Regulation of Fatty Acid Synthase Expression

The activity and expression of fatty acid synthase (FAS) are tightly controlled at multiple levels to maintain metabolic balance. Dysregulation can lead to excessive lipid production, contributing to cancer progression and metabolic disorders.

Genetic Regulation

FAS is encoded by the FASN gene, and its transcription is primarily controlled by transcription factors such as SREBP1 (Sterol Regulatory Element-Binding Protein 1) and ChREBP (Carbohydrate-Responsive Element-Binding Protein). These factors respond to nutritional and hormonal signals, increasing FAS expression when energy availability is high and lipid synthesis is required.

Post-Translational Regulation

FAS activity can also be modulated after translation through phosphorylation, acetylation, and ubiquitination. These modifications can alter enzyme stability, localization, or activity, allowing cells to rapidly adjust fatty acid synthesis in response to metabolic needs.

Hormonal and Nutritional Regulation

• Insulin: Stimulates FAS expression and promotes lipogenesis, particularly in liver and adipose tissue.
• Glucose: High glucose levels enhance FAS transcription via ChREBP activation.
• Leptin and other hormones: Can indirectly modulate FAS activity by influencing energy balance and fat storage.
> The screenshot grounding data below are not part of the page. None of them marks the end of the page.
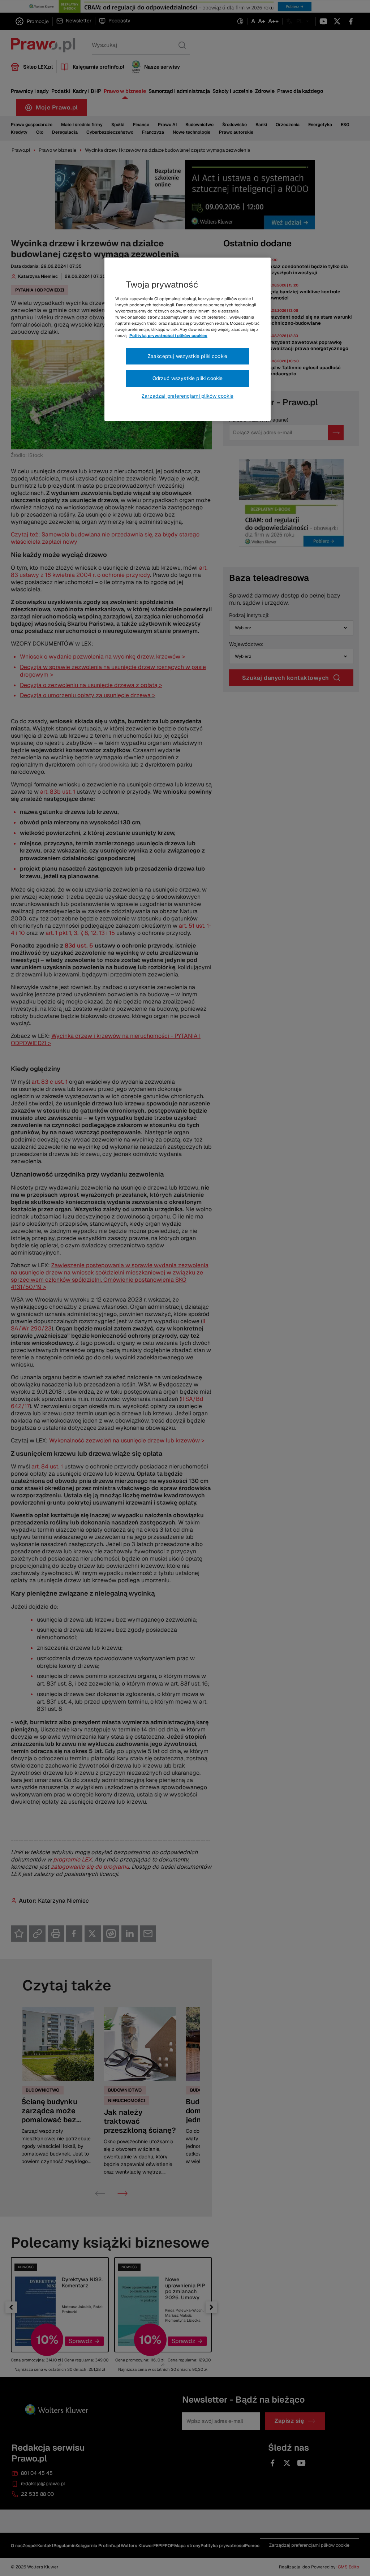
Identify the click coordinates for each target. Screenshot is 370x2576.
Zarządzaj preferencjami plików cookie (187, 396)
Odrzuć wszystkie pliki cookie (187, 378)
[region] (187, 339)
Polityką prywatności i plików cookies (168, 335)
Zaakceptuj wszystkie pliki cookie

Cellular Stress and Environmental Factors

FAS expression can increase in response to hypoxia, oxidative stress, or oncogenic signaling in tumor cells. This allows cells to adapt their lipid metabolism to support survival under stress conditions.
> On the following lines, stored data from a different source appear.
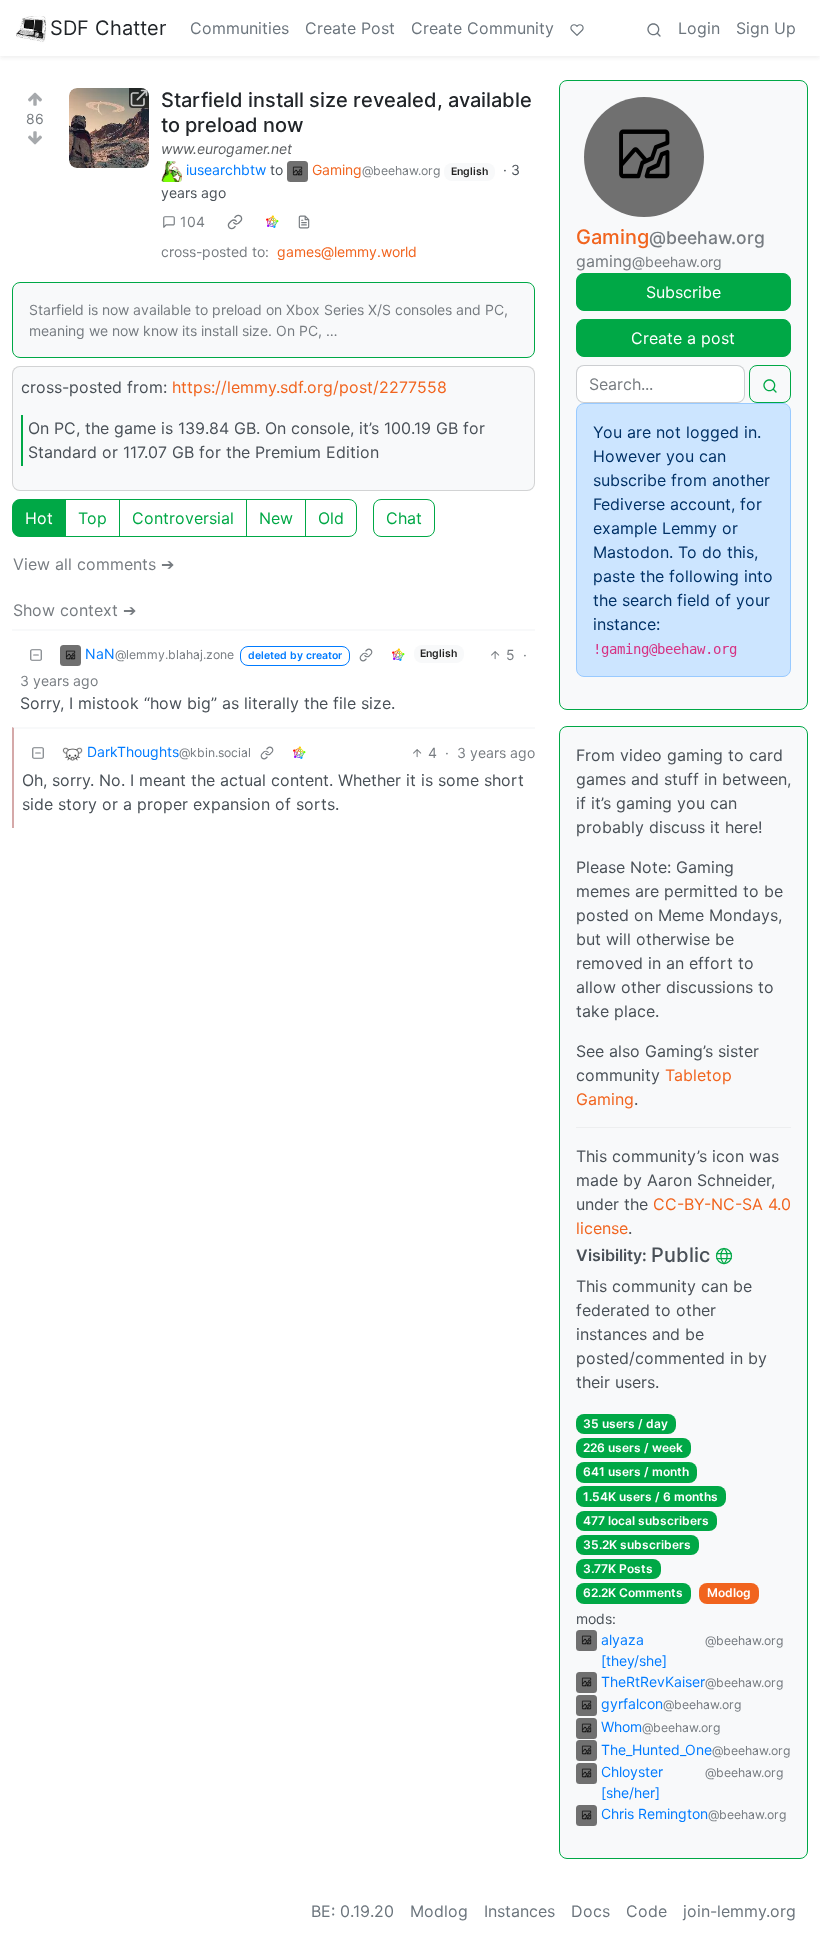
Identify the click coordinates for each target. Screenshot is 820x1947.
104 (192, 221)
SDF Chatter (108, 28)
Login (699, 28)
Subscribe (683, 292)
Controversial (183, 518)
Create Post (350, 28)
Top (92, 518)
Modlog (729, 1592)
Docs (590, 1911)
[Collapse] (36, 654)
By understanding these regulatory mechanisms, researchers can design strategies to modulate FAS activity therapeutically, particularly in cancer and metabolic diseases, which we will discuss in the next section.

Fatty Acid Synthase as a Therapeutic Target

Given its central role in lipid metabolism and disease progression, fatty acid synthase (FAS) has emerged as a promising therapeutic target, particularly in cancer and metabolic disorders. Targeting FAS can disrupt lipid production, impair tumor growth, and restore metabolic balance.

FAS Inhibitors in Cancer Therapy

Several FAS inhibitors have been developed to block the enzyme’s activity in cancer cells:

• Orlistat: Originally an anti-obesity drug, it inhibits FAS and can reduce cancer cell proliferation.
• TVB-2640: A selective FAS inhibitor currently in clinical trials for breast and other cancers.
• Cerulenin and C75: Experimental compounds that block FAS and trigger apoptosis in tumor cells.

By inhibiting FAS, these drugs limit the availability of fatty acids needed for membrane synthesis, energy storage, and signaling, effectively slowing tumor growth.

Potential in Metabolic Diseases

FAS inhibition may also help treat conditions like obesity and non-alcoholic fatty liver disease (NAFLD) by reducing excessive lipid accumulation. Targeting FAS in adipose tissue and liver cells can improve insulin sensitivity and restore metabolic homeostasis.

Future Prospects

Research continues to explore:

• Combination therapies: Pairing FAS inhibitors with chemotherapy or targeted therapies to enhance effectiveness.
• Precision medicine approaches: Using FASN expression levels as a biomarker to identify patients who would benefit most.
• Novel inhibitors: Developing compounds with higher selectivity, lower toxicity, and improved bioavailability.

Conclusion

Fatty acid synthase (FAS) is a central enzyme in lipid metabolism, playing a crucial role in energy storage, membrane synthesis, and cellular signaling. While essential for normal metabolism, its overexpression or dysregulation contributes to diseases such as cancer and metabolic disorders.